* [Selected excerpt]
= Beginning of Section =

Renal Transplantation in a Recipient with Birt-Hogg-Dube Syndrome

Session Information

Category: Genetic Diseases of the Kidneys

  • 1202 Genetic Diseases of the Kidneys: Non-Cystic

Authors

  • Esmail, Rojin, Miami Transplant Institute, Miami, Florida, United States
  • Medina, Adriana, Miami Transplant Institute, Miami, Florida, United States
  • Trestrail, Timothy E., University of Miami School of Medicine, Miami, Florida, United States
  • Munoz Abraham, Armando Salim, University of Miami School of Medicine, Miami, Florida, United States
  • Cabeza Rivera, Franco H., Miami Transplant Institute, Miami, Florida, United States
  • Ciancio, Gaetano, University of Miami School of Medicine, Miami, Florida, United States
Introduction

Birt-Hogg-Dube Syndrome (BHDS) is a rare autosomal dominant disorder caused by folliculin (FLCN) germline mutations. Renal cell carcinoma (RCC) is the most serious manifestation of this condition occurring at a rate of 30%. Unlike other inherited renal cancers, BHDS is associated with a wide range of histologies. Although preserving renal function remains the central goal of management, the risk of end stage renal disease remains high. Patients with other inherited renal carcinomas (e.g. Von Hippel Lindau) have been successfully transplanted in the past. Herein, we have demonstrated how renal transplant can also be a viable treatment course for some patients with BHDS related RCC.

= End of Section =

* [Task list]
#1 In the Birt-Hogg-Dube abstract, how often does renal cell carcinoma occur in the syndrome?
#2 Carry on the Birt-Hogg-Dube abstract from the point where its introduction ends.

* [Given information]
= Beginning of Section =

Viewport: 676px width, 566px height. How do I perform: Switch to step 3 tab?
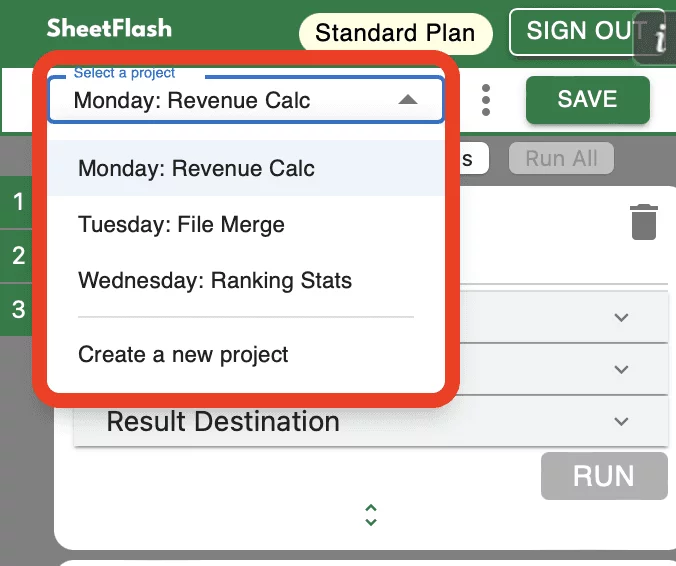18,309

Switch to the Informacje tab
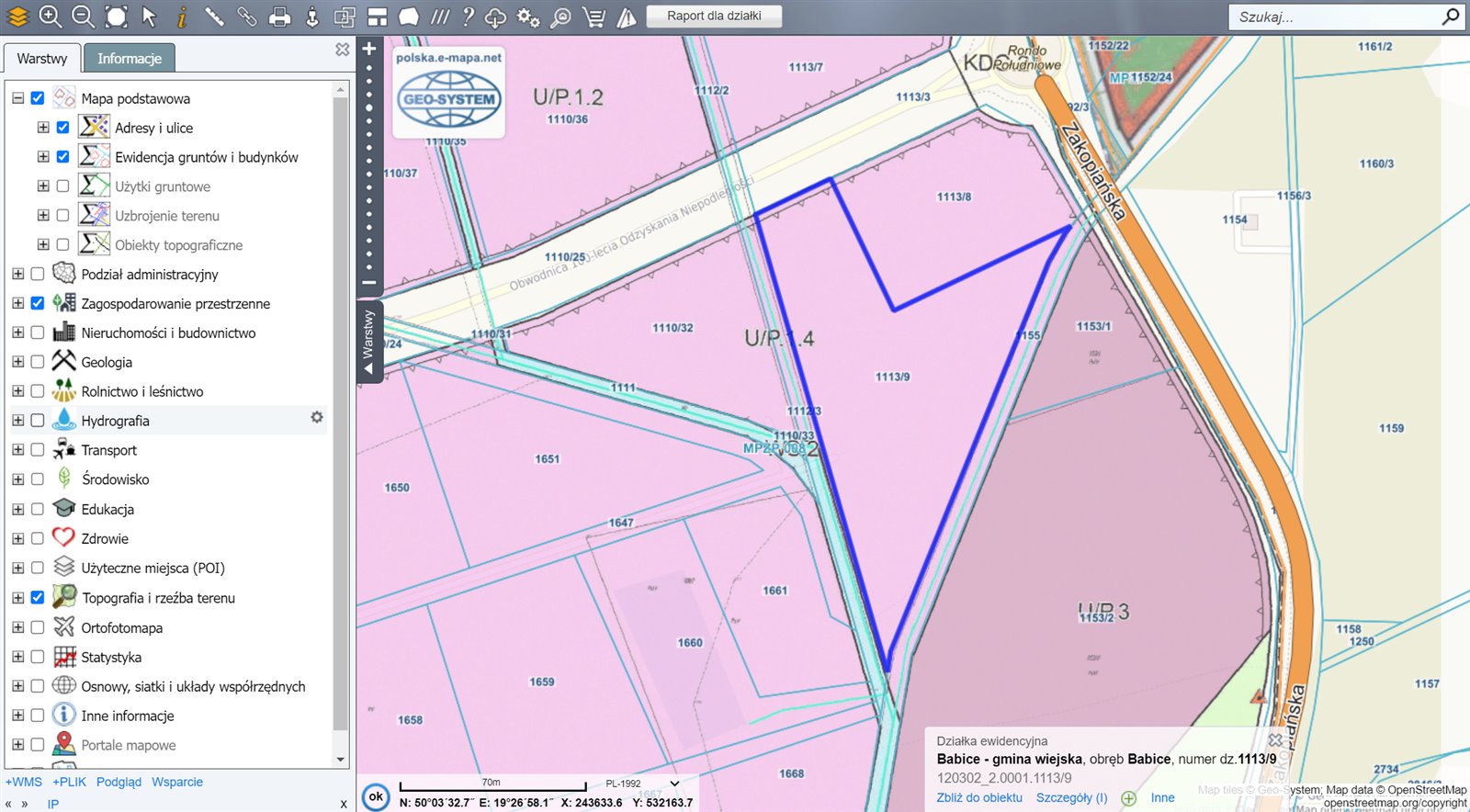[130, 59]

= End of Section =

* [Written responses]
#1 At a rate of 30%.

#2
Case Description

A 48-year-old male presented to our facility for evaluation of recurrent pneumothorax. CT chest revealed bilateral pulmonary cysts and multiple bilateral renal masses. Given the coexisting pulmonary cysts and renal masses, he was evaluated and diagnosed with BHDS. After discussion with the patient, bilateral radical nephrectomy was performed due to the presence of multifocal tumors measuring up to 5 cm. Tumor pathology was consistent with oncocytoma and chromophobe RCC, pT1bN0M0. After two years of hemodialysis and surveillance, the patient was deemed a candidate for kidney transplant. Induction therapy consisted of thymoglobulin and solumedrol and the patient was discharged with mycophenolate mofetil, prednisone, and tacrolimus as maintenance.

Discussion

Tumor aggressiveness, metastasis risk, and time in remission are important factors when evaluating a patient with history of BHDS associated RCC for renal transplant. BHDS associated chromophobe and hybrid chromophobe/oncocytic tumors are less aggressive and it has been observed that the metastasis associated with these cancers tends to be more indolent in nature. Therefore, these patients are suitable candidates for transplant after a minimum waiting period. Post-transplant, immunosuppression with mTOR inhibitors can be considered since mutation of tumor suppressor FLCN in the mTOR pathway is central to BHDS pathogenesis.